GamesBeat: Are these things that can be picked up and dropped into something else? It seems like that’s what you’d do with a person. Pick them up and put them in another situation.
Ellert: We move them around between levels. That’s the way we build the loose targets. We take bodyguards and assign them to a new VIP. Then all of their bodyguard behavior runs normally. We can totally do that.
GamesBeat: It seems like you guys are having fun experimenting with where the borders are.
Ellert: And just having fun seeing what our players do with it all. The whole jack-in-the-box situation in a pile of bodies that I was mentioning, it’s hilarious. And the great funny abuses of our systems. This is something Hitman has always done. It’s always been about finding the glitches and the bugs and having fun with them. We’re just embracing that.
GamesBeat: Is this in some way going to guide you for future episodes?
Ellert: Absolutely.
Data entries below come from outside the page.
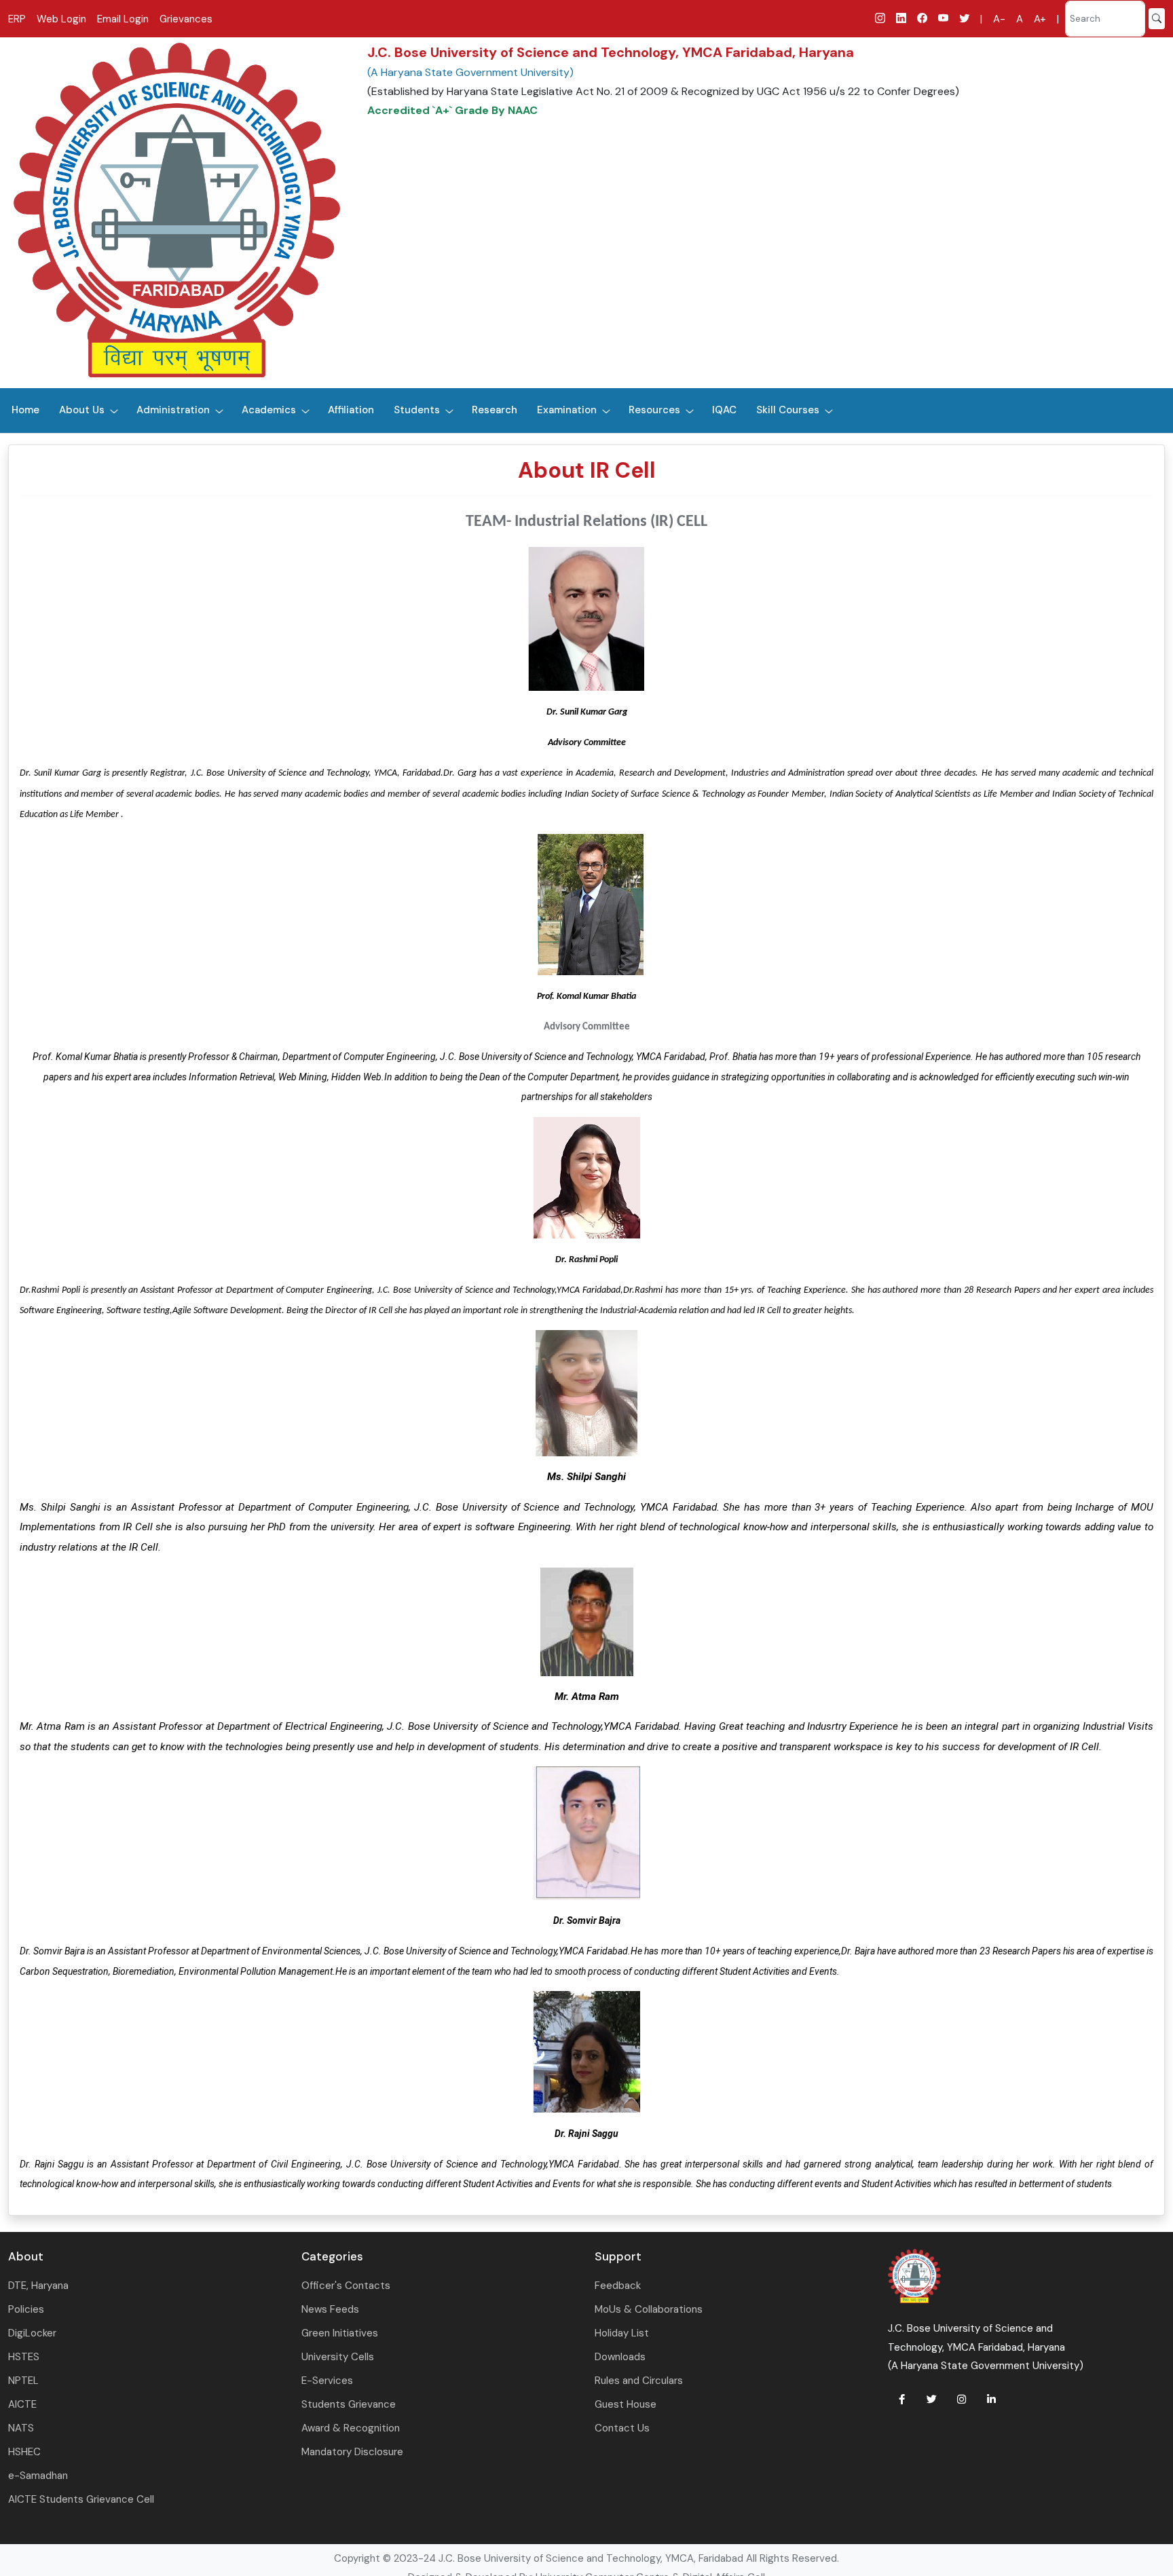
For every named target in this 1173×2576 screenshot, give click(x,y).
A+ (1040, 19)
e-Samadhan (38, 2475)
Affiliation (351, 410)
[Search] (1157, 18)
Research (494, 410)
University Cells (337, 2357)
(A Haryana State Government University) (470, 72)
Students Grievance (348, 2404)
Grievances (186, 19)
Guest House (625, 2404)
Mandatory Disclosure (352, 2452)
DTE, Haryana (38, 2285)
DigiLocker (32, 2333)
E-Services (327, 2380)
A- (999, 19)
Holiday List (622, 2333)
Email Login (123, 19)
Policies (26, 2309)
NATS (21, 2428)
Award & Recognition (350, 2428)
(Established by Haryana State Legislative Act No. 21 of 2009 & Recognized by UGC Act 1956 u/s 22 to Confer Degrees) (663, 91)
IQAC (724, 410)
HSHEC (24, 2452)
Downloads (620, 2357)
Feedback (618, 2285)
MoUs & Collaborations (649, 2309)
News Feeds (330, 2309)
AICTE (22, 2404)
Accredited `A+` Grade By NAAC (452, 110)
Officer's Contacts (345, 2285)
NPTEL (23, 2380)
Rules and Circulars (639, 2380)
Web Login (61, 19)
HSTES (23, 2357)
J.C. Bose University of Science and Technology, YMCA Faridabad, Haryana (610, 52)
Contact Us (622, 2428)
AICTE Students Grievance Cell (81, 2499)
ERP (17, 19)
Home (25, 410)
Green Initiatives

We see what people do, and sometimes we see things that are really broken. Certain explosives don’t do enough damage to kill people, for example, but they do have a very high impulse effect, so they can physically push people. That will sometimes bounce people out of bounds — off a cliff, say, down to a place where there is no nav mesh. And then we’re off to the races, because everything breaks. We’ll fix that, because it would break the game. But otherwise we just want to embrace the fun and the craziness.